Vietnam Veterans of Carbon County held a ceremony at the American Legion Post 314 to honor Vietnam War veterans on Saturday, at the 40th anniversary of the last shipment out of the war zone.
On March 29, 1973 the last of the U.S. troops stationed in Vietnam were brought home. Upon their return, many were treated as perpetrators of cruelty and violence. These people put their lives on the line to fight for freedom, and their sacrifice went unrecognized for many years. The combination of becoming a pariah, coping with post-traumatic stress disorder, and the many life threatening conditions associated with defoliants (Agent Orange) left veterans of the Vietnam War in a state of cynicism and distrust of authority.
While some have come to function and thrive in the changing country they returned to, many resorted to substance abuse, some became outlaw bikers and criminals, and others live as reclusive outsiders.
Recognition and appreciation for their sacrifice came almost four decades later in 2012 when President Barack Obama proclaimed that March 29 would henceforth be Vietnam Veterans Day. However, American Legion Post 314 has been holding a memorial ceremony for the past five years.
Before the ceremony began, retired Commander and Master of Ceremonies Harry Wynn recalled the first memorial ceremony that they held.
"About five years ago we felt that it would be a good idea to hold this ceremony. The veterans of Vietnam and those of future conflicts all deserve recognition for the sacrifice of defending their county and fighting for freedom."
The ceremony commenced promptly at noon. Chaplain Daniel Bauer read the invocation and Sgt. Rudy Ballas lead the Pledge of Allegiance. The firing squad and line-up of speakers stood at attention in the biting wind.
Robert Marzen and Richard Fink presented the empty chair tribute to the missing soldiers and prisoners of war, for whom the fight is not over.
"We call your attention to this small table which occupies a place of dignity and honor. It is being set for one, symbolizing the fact that members of our armed forces are missing from our ranks. They are referred to as POWs and MIAs," said Marzen.
Each in turn told of the symbolism of every aspect of the table. This ceremony pays tribute to prisoners of war and missing soldiers for their purity of intention to respond to their nation's call to arms, the frailty of a lonely prisoner, and every sacrifice they made only to suffer a bitter fate. The somber faces of the crowd spoke volumes about the uncertain fate of a lost loved one. To this day there are 1,810 POWs and MIAs who are still unaccounted for.

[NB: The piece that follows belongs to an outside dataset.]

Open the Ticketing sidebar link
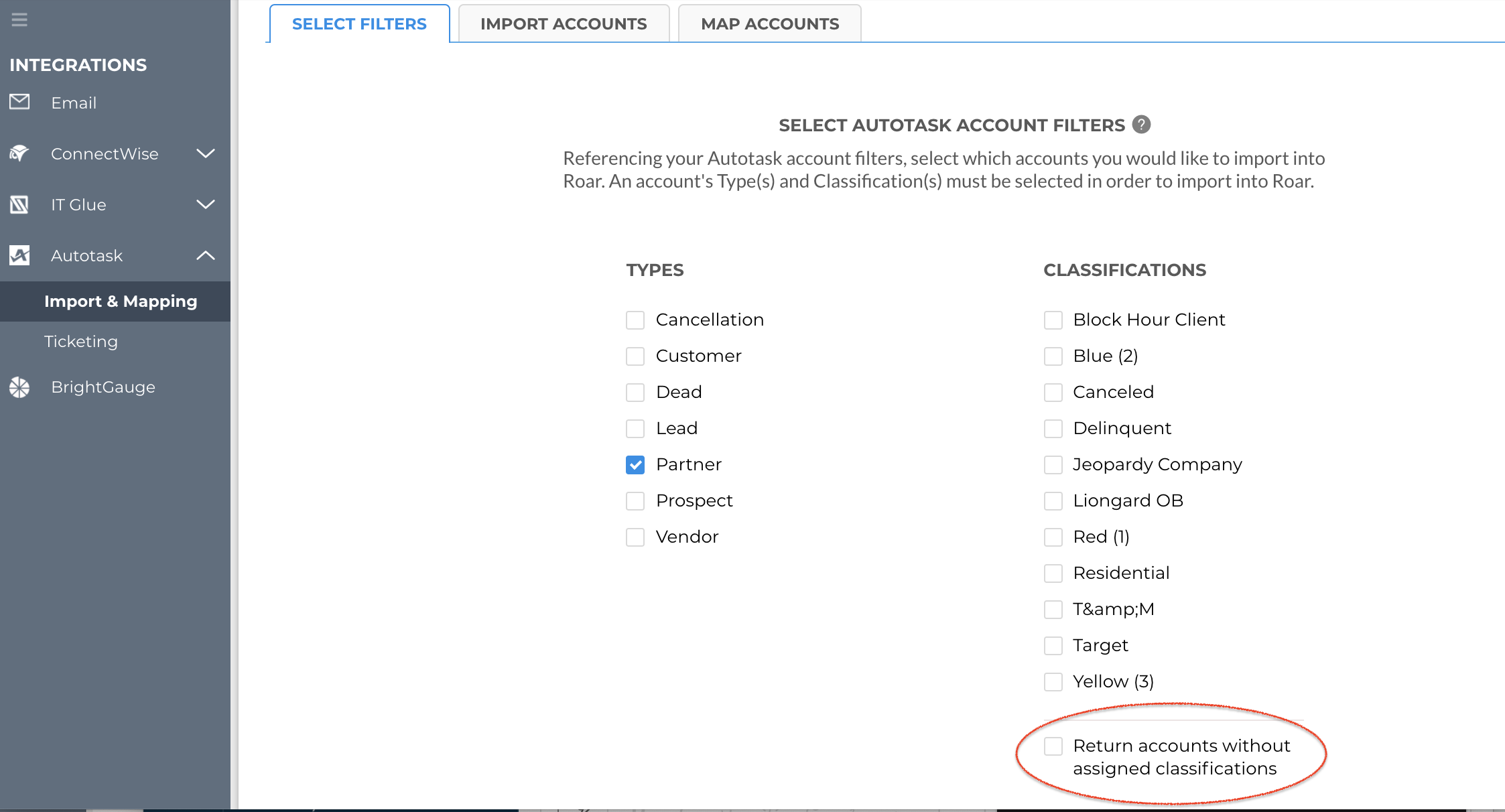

Following the presentation of the empty chair ritual, Wynn introduced the commander of the Vietnam Veterans Organization, Jay Barry, who spoke of the power of perseverance and the importance of Vietnam Veterans to this nation.
"Vietnam veterans hold a special place in this nation's history," Barry said. "We persevered through a war that we all know was not very popular … When we returned we were called baby killers and war mongers for the very people we sacrificed everything to fight for … What has come out of this? We now honor veterans for their service, and not for where they served. We now honor all veterans' sacrifices and their courage in the line of duty. Vietnam Veterans hold a very special place in our history, because we taught this country the importance of perseverance."
"We hold this ceremony to recognize the dedication of veterans and we honor them today in recognition of their courage and sacrifices," said Henry Desrosiers, director of the Department of Veterans Affairs in Carbon County.
The speakers that followed each briefly expressed the importance of commemorating the sacrifice of veterans and the courage of their comrades.
However, Lt. Colonel Norman Burger had a more personal story. He recalled a young man he had met during his service at Danang Air Force Base. According to Lt. Colonel Burger and a printout from the AC-119 Gunship Association, on January 27, 1973, eleven hours before the cease fire took effect, Sgt. John Rucker was the last American to have died in the Vietnam War. He died asleep in his bed. He had been assigned to aircraft maintenance, and while he was off-duty, a rocket struck his barracks. Rucker died at 21, no more than three days before he would have gone home.
After he spoke the flags for each branch of the military were raised individually as Henry Long played the appropriate branch anthem on the bugle. Each flew graciously in the cool March wind. Following the raising of the final flag which was raised in silence for POWs and MIAs 13 previous Carbon County residents were honored for making the ultimate sacrifice for their country in the conflict against the Viet Cong.
The ceremony concluded with a rifle salute, the playing of "Taps" by Long, and a closing blessing by Chaplain Bauer. Refreshments were served afterward.